-- Begin Passage --
Line Series, Chassis Type, Body Type - 5th, 6th, 7th Positions:

Line Series: F-Series - F150

Chassis Type: 4x2

Body Type: Pickup - Regular Cab

Engine Type - 8th Position:

Engine: 5.8L (351cid)

Cylinders: V-8

Fuel Type: Gasoline

Horse Power: TBD

Model Year - 10th Position:

Model Year: 1983

Assembly Plant - 11th Position:

Assembly Plant: Ontario Truck: Oakville, Ontario

Production Sequence Number - 12th - 17th:

Sequence Number: A77652


----------



## handyandy (Oct 23, 2003)

Ok guys now I'm more confused than ever. It does in fact LOOK like an F250 and maybe the front axle was swapped for a F250 axle. I don't know. The owner is COMPLETELY CLUELESS about what he has. I had him double check the vin and he told me that was what it read right off the title. 

The truck is quite a distance from me and I don't want to take a look at it unless I have a better idea what it is. Is there any other pics I can have him post that will clear this up? Even if it is an F150 but has and F250 axle I will probably buy. But if it is just a run of the mill 1/2 ton I'm gonna pass.

Thanks,

Jack


----------



## stangman35 (Feb 9, 2007)

Run the other direction and dont look back...lol

sounds like a mess.The owner doesnt even seem to know what it is.


----------



## DeereFarmer (Dec 12, 2005)

That is an F250 for sure, but I would want to believe the title. Like stangman said, run fast. That sounds like nightmare unless you just want to use it as a yard truck. Registering that would be a pain IMO.


----------



## WOODY367 (Dec 19, 2002)

At some point they might have switch cabs. Origanal cab might have rusted or been damage. The cab could have come from a F150 and the vin would stay. I did that exact thing. My cab burnt so I put a 150 cab on my 250. Its reg as the 150.


----------



## handyandy (Oct 23, 2003)

Why would it be a pain to register it? Even if it registers as a F150 why would it matter? Why are you guys so sure it is a F250? What's the give away. Even if it was a F150 with a F250 front axle then what's the problem? It will still have a 3/4 ton front axle. The owner did say it rides down the road good but it is a ruff ride...making me think 3/4 ton leafs up front as well. The truck is supposed to be a good runner and the plow supposedly works as it's supposed to. I can get it for $700. That is why I'm thinking of taking a chance on it but I still want to hear more of what you guys think? I'm a very capable wrencher but I can't seam to figure out this F150 or F250 deal.


----------



## handyandy (Oct 23, 2003)

WOODY367;399302 said:


> At some point they might have switch cabs. Origanal cab might have rusted or been damage. The cab could have come from a F150 and the vin would stay. I did that exact thing. My cab burnt so I put a 150 cab on my 250. Its reg as the 150.


Now that is a possibility. That's something I can talk to the guy about. Thanks.


----------



## stangman35 (Feb 9, 2007)

If the vin on the title matches the vin in the dash you might not have a problem.

If its out of state here in Indiana you have to have a police check,cop checks title against vin on the dash.If checks out your goood to go.


----------



## bribrius (May 5, 2007)
-- End Passage --
-- Begin Data extract --
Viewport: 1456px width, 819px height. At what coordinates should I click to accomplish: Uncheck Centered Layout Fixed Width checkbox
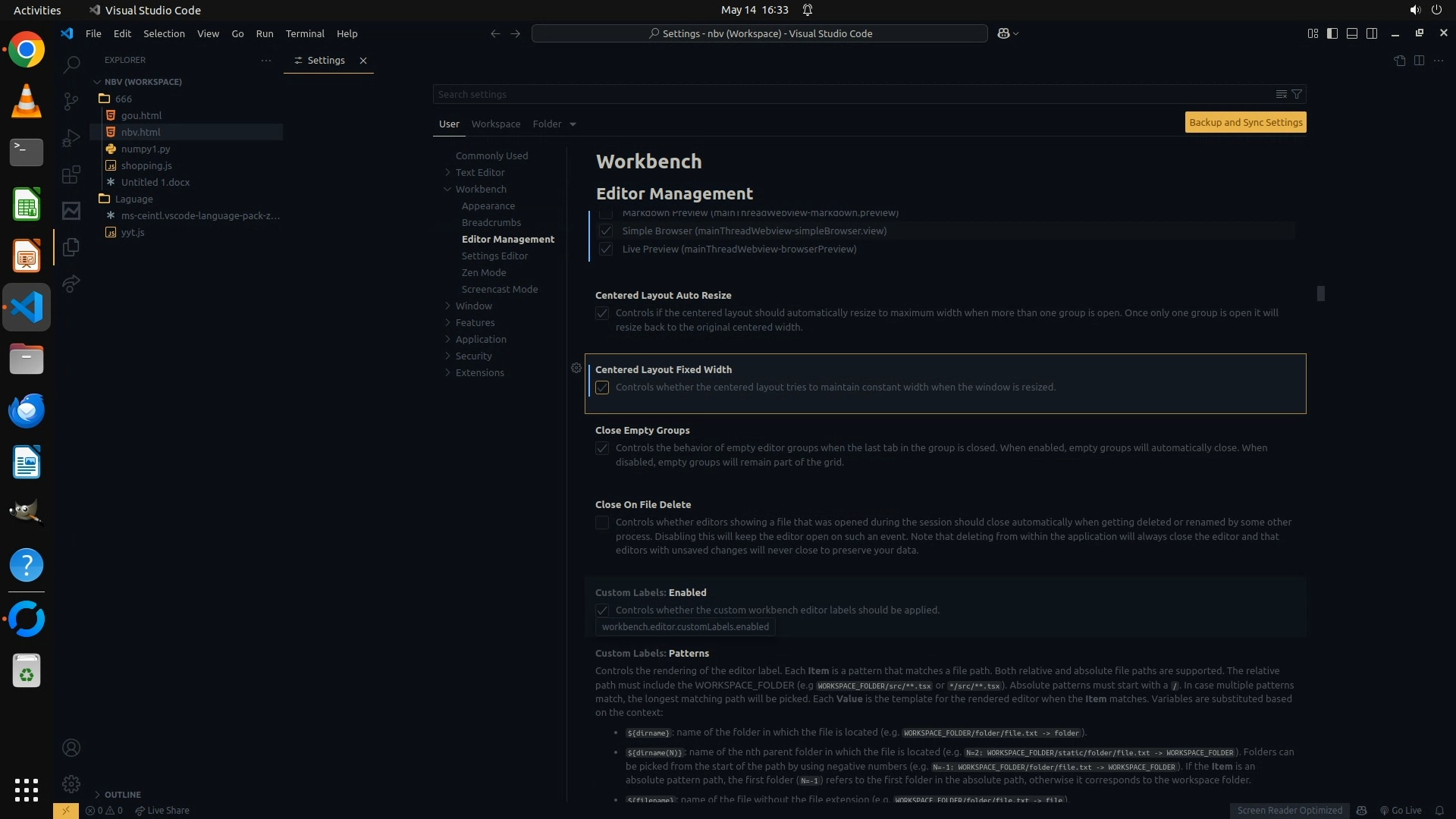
-- End Data extract --
▶ **What you will do**
**A)** Update the forum thread about the truck, starting with "That is an F250" and going on through "(Dec 19, 2002)", so that "farm truck" takes the place of "yard truck".
**B)** Write what comes next in the forum thread about the F150 or F250 pickup, beginning after its last line.
The material was drawn from a different source than the forum thread.

▶ **Answers in order**
**A)**
That is an F250 for sure, but I would want to believe the title. Like stangman said, run fast. That sounds like nightmare unless you just want to use it as a farm truck. Registering that would be a pain IMO.


----------



## WOODY367 (Dec 19, 2002)

**B)**
handyandy;399303 said:


> Why would it be a pain to register it? Even if it registers as a F150 why would it matter? Why are you guys so sure it is a F250? What's the give away. Even if it was a F150 with a F250 front axle then what's the problem? It will still have a 3/4 ton front axle. The owner did say it rides down the road good but it is a ruff ride...making me think 3/4 ton leafs up front as well. The truck is supposed to be a good runner and the plow supposedly works as it's supposed to. I can get it for $700. That is why I'm thinking of taking a chance on it but I still want to hear more of what you guys think? I'm a very capable wrencher but I can't seam to figure out this F150 or F250 deal.


re register it as a one fifty. take the two fifty emblem off it. drive it and plow it.
i would say it could have been stolen, or a salvage title but at this point not much you can do. you want the truck you buy the truck your register it as a half ton and dont look back.


----------



## handyandy (Oct 23, 2003)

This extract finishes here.